§ EXERCISE DETAILS: Your response should consist of the records, reproduced exactly.
** Opening STORED DATA block **
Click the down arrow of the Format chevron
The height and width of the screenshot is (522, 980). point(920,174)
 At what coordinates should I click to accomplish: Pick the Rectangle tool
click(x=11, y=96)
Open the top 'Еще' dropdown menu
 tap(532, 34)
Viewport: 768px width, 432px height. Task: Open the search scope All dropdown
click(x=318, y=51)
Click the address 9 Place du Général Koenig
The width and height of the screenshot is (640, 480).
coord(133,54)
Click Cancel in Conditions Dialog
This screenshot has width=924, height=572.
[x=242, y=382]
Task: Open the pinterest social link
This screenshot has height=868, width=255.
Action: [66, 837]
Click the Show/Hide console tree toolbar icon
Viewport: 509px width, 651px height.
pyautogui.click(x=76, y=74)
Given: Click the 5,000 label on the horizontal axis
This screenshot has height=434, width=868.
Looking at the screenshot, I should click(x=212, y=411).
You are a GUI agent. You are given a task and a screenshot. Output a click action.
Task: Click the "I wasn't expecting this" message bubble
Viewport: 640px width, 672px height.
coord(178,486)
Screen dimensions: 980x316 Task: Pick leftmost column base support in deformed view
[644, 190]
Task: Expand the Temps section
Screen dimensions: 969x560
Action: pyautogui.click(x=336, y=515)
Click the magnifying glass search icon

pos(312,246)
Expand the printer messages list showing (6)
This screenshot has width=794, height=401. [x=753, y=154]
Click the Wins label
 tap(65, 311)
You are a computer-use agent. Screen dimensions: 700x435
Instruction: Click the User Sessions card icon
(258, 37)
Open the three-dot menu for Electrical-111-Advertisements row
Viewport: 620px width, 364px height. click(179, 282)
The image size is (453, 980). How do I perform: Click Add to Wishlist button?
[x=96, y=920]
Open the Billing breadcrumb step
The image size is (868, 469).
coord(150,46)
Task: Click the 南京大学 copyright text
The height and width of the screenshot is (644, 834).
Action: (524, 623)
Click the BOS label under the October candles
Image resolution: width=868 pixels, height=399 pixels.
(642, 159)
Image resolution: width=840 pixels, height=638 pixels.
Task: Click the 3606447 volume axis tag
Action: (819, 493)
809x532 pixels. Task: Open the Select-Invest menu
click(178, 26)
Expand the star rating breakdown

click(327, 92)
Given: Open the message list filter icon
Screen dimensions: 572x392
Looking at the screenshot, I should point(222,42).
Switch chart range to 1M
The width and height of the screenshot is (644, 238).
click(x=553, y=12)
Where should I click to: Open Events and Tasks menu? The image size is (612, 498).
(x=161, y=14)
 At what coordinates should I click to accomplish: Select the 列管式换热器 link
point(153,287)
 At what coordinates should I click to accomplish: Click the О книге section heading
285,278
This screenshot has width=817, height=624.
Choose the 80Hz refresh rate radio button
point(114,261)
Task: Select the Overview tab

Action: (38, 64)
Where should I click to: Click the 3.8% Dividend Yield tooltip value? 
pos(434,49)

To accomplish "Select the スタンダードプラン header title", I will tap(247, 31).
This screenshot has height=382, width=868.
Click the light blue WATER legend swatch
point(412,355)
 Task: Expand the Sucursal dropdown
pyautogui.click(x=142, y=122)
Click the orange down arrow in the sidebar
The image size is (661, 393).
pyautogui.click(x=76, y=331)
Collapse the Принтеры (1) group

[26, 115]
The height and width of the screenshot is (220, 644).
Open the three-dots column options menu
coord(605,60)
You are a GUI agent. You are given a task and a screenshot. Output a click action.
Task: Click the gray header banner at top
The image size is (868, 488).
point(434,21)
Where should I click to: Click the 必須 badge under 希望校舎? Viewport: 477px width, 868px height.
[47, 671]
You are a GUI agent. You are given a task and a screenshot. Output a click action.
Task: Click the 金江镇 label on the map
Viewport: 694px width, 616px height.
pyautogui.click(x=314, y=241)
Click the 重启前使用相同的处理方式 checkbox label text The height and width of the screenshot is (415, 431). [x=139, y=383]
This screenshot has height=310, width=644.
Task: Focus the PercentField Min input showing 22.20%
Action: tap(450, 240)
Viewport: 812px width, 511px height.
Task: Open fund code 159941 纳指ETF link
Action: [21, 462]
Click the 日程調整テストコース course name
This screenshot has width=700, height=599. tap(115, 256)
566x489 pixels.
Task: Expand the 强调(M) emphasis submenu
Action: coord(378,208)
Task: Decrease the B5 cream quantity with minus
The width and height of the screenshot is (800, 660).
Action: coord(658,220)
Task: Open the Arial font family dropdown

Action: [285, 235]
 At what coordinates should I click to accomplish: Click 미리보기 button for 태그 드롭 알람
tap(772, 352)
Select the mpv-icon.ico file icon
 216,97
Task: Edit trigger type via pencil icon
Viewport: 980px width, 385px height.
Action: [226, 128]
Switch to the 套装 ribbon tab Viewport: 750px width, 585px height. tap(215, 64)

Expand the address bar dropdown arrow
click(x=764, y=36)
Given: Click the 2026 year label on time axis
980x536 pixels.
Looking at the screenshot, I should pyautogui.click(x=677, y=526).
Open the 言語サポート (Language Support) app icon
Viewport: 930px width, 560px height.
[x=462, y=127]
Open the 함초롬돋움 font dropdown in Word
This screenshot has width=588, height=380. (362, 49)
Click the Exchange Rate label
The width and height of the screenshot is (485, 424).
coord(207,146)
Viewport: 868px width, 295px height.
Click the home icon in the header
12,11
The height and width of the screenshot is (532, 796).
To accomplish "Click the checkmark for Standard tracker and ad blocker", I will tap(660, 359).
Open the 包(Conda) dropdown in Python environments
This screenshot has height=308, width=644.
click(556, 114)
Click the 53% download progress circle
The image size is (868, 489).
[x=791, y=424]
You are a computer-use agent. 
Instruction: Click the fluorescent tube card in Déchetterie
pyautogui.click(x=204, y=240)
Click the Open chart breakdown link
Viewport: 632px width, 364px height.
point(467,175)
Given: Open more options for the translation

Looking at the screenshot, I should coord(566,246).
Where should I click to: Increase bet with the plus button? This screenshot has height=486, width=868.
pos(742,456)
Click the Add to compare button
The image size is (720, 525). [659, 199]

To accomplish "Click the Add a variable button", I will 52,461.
** Closing STORED DATA block **
§ RESPONSE:
Click the down arrow of the Format chevron
The height and width of the screenshot is (522, 980). point(920,174)
 At what coordinates should I click to accomplish: Pick the Rectangle tool
click(x=11, y=96)
Open the top 'Еще' dropdown menu
 tap(532, 34)
Viewport: 768px width, 432px height. Task: Open the search scope All dropdown
click(x=318, y=51)
Click the address 9 Place du Général Koenig
The width and height of the screenshot is (640, 480).
coord(133,54)
Click Cancel in Conditions Dialog
This screenshot has width=924, height=572.
[x=242, y=382]
Task: Open the pinterest social link
This screenshot has height=868, width=255.
Action: [66, 837]
Click the Show/Hide console tree toolbar icon
Viewport: 509px width, 651px height.
pyautogui.click(x=76, y=74)
Given: Click the 5,000 label on the horizontal axis
This screenshot has height=434, width=868.
Looking at the screenshot, I should click(x=212, y=411).
You are a GUI agent. You are given a task and a screenshot. Output a click action.
Task: Click the "I wasn't expecting this" message bubble
Viewport: 640px width, 672px height.
coord(178,486)
Screen dimensions: 980x316 Task: Pick leftmost column base support in deformed view
[644, 190]
Task: Expand the Temps section
Screen dimensions: 969x560
Action: pyautogui.click(x=336, y=515)
Click the magnifying glass search icon

pos(312,246)
Expand the printer messages list showing (6)
This screenshot has width=794, height=401. [x=753, y=154]
Click the Wins label
 tap(65, 311)
You are a computer-use agent. Screen dimensions: 700x435
Instruction: Click the User Sessions card icon
(258, 37)
Open the three-dot menu for Electrical-111-Advertisements row
Viewport: 620px width, 364px height. click(179, 282)
The image size is (453, 980). How do I perform: Click Add to Wishlist button?
[x=96, y=920]
Open the Billing breadcrumb step
The image size is (868, 469).
coord(150,46)
Task: Click the 南京大学 copyright text
The height and width of the screenshot is (644, 834).
Action: (524, 623)
Click the BOS label under the October candles
Image resolution: width=868 pixels, height=399 pixels.
(642, 159)
Image resolution: width=840 pixels, height=638 pixels.
Task: Click the 3606447 volume axis tag
Action: (819, 493)
809x532 pixels. Task: Open the Select-Invest menu
click(178, 26)
Expand the star rating breakdown

click(327, 92)
Given: Open the message list filter icon
Screen dimensions: 572x392
Looking at the screenshot, I should point(222,42).
Switch chart range to 1M
The width and height of the screenshot is (644, 238).
click(x=553, y=12)
Where should I click to: Open Events and Tasks menu? The image size is (612, 498).
(x=161, y=14)
 At what coordinates should I click to accomplish: Select the 列管式换热器 link
point(153,287)
 At what coordinates should I click to accomplish: Click the О книге section heading
285,278
This screenshot has width=817, height=624.
Choose the 80Hz refresh rate radio button
point(114,261)
Task: Select the Overview tab

Action: (38, 64)
Where should I click to: Click the 3.8% Dividend Yield tooltip value? 
pos(434,49)

To accomplish "Select the スタンダードプラン header title", I will tap(247, 31).
This screenshot has height=382, width=868.
Click the light blue WATER legend swatch
point(412,355)
 Task: Expand the Sucursal dropdown
pyautogui.click(x=142, y=122)
Click the orange down arrow in the sidebar
The image size is (661, 393).
pyautogui.click(x=76, y=331)
Collapse the Принтеры (1) group

[26, 115]
The height and width of the screenshot is (220, 644).
Open the three-dots column options menu
coord(605,60)
You are a GUI agent. You are given a task and a screenshot. Output a click action.
Task: Click the gray header banner at top
The image size is (868, 488).
point(434,21)
Where should I click to: Click the 必須 badge under 希望校舎? Viewport: 477px width, 868px height.
[47, 671]
You are a GUI agent. You are given a task and a screenshot. Output a click action.
Task: Click the 金江镇 label on the map
Viewport: 694px width, 616px height.
pyautogui.click(x=314, y=241)
Click the 重启前使用相同的处理方式 checkbox label text The height and width of the screenshot is (415, 431). [x=139, y=383]
This screenshot has height=310, width=644.
Task: Focus the PercentField Min input showing 22.20%
Action: tap(450, 240)
Viewport: 812px width, 511px height.
Task: Open fund code 159941 纳指ETF link
Action: [21, 462]
Click the 日程調整テストコース course name
This screenshot has width=700, height=599. tap(115, 256)
566x489 pixels.
Task: Expand the 强调(M) emphasis submenu
Action: coord(378,208)
Task: Decrease the B5 cream quantity with minus
The width and height of the screenshot is (800, 660).
Action: coord(658,220)
Task: Open the Arial font family dropdown

Action: [285, 235]
 At what coordinates should I click to accomplish: Click 미리보기 button for 태그 드롭 알람
tap(772, 352)
Select the mpv-icon.ico file icon
 216,97
Task: Edit trigger type via pencil icon
Viewport: 980px width, 385px height.
Action: [226, 128]
Switch to the 套装 ribbon tab Viewport: 750px width, 585px height. tap(215, 64)

Expand the address bar dropdown arrow
click(x=764, y=36)
Given: Click the 2026 year label on time axis
980x536 pixels.
Looking at the screenshot, I should pyautogui.click(x=677, y=526).
Open the 言語サポート (Language Support) app icon
Viewport: 930px width, 560px height.
[x=462, y=127]
Open the 함초롬돋움 font dropdown in Word
This screenshot has width=588, height=380. (362, 49)
Click the Exchange Rate label
The width and height of the screenshot is (485, 424).
coord(207,146)
Viewport: 868px width, 295px height.
Click the home icon in the header
12,11
The height and width of the screenshot is (532, 796).
To accomplish "Click the checkmark for Standard tracker and ad blocker", I will tap(660, 359).
Open the 包(Conda) dropdown in Python environments
This screenshot has height=308, width=644.
click(556, 114)
Click the 53% download progress circle
The image size is (868, 489).
[x=791, y=424]
You are a computer-use agent. 
Instruction: Click the fluorescent tube card in Déchetterie
pyautogui.click(x=204, y=240)
Click the Open chart breakdown link
Viewport: 632px width, 364px height.
point(467,175)
Given: Open more options for the translation

Looking at the screenshot, I should coord(566,246).
Where should I click to: Increase bet with the plus button? This screenshot has height=486, width=868.
pos(742,456)
Click the Add to compare button
The image size is (720, 525). [659, 199]

To accomplish "Click the Add a variable button", I will 52,461.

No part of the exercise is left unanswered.